Cancer was hard, a bit of an understatement, and I still make a conscious effort to censor some moments in my mind, framing any negative thoughts in a more positive way. I do not accept that everything happens for a reason. Or that getting cancer was “worth it,” in order to learn any crucial life lessons. If feeling sorry for myself could’ve helped get rid of my cancer, I would have done it. But it did not, and it won’t for others. I cannot ask myself why I got cancer, or what good it did. I feel that there is no reason why. Nonetheless, my perspective on life has been positively impacted.

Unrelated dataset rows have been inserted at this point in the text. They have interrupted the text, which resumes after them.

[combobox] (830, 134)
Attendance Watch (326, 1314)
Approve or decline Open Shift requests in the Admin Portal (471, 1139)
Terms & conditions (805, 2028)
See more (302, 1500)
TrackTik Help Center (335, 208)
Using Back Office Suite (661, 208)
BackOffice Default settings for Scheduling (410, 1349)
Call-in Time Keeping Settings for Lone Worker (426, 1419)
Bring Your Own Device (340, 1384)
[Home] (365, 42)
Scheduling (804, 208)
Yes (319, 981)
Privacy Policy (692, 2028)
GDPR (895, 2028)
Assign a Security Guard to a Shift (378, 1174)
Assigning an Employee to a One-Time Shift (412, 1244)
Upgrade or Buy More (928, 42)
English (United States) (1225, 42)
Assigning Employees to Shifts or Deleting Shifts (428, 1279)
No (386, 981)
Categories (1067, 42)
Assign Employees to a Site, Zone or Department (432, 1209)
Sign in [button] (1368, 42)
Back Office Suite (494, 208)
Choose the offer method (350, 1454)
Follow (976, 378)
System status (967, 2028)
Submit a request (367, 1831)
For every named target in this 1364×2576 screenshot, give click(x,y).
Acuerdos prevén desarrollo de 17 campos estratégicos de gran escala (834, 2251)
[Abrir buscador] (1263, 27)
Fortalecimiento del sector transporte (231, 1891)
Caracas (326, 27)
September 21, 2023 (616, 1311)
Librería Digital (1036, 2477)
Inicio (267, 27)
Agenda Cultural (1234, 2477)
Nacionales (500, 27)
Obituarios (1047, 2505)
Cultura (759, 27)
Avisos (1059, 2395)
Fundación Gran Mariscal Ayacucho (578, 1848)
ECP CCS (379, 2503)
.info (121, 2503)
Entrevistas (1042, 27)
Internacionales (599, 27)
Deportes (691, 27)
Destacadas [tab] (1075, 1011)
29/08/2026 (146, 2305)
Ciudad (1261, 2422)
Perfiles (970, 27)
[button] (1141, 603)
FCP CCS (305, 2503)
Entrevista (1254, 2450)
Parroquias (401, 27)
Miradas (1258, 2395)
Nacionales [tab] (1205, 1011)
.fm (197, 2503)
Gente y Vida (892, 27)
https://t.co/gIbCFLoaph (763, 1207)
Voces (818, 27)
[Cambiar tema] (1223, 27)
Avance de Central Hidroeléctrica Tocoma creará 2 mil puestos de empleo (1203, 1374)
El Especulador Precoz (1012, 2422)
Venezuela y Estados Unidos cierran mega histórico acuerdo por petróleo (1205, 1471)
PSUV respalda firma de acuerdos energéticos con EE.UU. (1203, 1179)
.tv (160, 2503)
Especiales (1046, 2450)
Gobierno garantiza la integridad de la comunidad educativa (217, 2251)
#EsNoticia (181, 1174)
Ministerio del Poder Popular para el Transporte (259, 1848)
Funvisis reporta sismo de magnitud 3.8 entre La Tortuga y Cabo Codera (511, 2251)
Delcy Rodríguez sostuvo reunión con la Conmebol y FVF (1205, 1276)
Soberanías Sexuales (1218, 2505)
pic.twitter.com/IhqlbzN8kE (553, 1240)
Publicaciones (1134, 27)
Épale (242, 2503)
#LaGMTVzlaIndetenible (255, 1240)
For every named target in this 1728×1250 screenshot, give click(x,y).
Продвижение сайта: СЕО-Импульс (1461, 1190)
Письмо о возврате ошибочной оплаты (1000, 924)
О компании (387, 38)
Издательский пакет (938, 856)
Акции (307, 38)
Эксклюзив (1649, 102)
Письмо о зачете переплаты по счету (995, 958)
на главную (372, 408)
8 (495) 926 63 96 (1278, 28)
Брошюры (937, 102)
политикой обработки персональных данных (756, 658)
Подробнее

My medical journey is still not over. I have many complications that will last a lifetime, but I remain hopeful for the future. I see each doctor I visit as yet another test of my attitude and improvement. I’d like to think I appreciate life much more than I did before I got sick. I have internalized this optimism, and am now in a position to find the good side of everything, to have an optimistic outlook that is omnipresent and pervasive of every aspect of my life. It is all right to laugh when you have cancer. Maybe someone won’t understand or will respond with pity. But there are no rules for surviving cancer. Each of us makes them up as we go along.
With midterms just around the corner, it’s easy to begin feeling overwhelmed or negative. We let those obstacles hold us back, and it seems difficult to turn a situation around. I have learned that how we handle the biggest challenges in life can be so instructive for how we might face these seemingly overwhelming moments.
I chose to laugh in the face of cancer — to voice positivity as a show of strength in the face of the unknown. There will always be doubts and moments of despair, but I know now to let them come and go. They are just that. Moments. And those moments are an opportunity to take whatever life throws at you, one laugh at a time.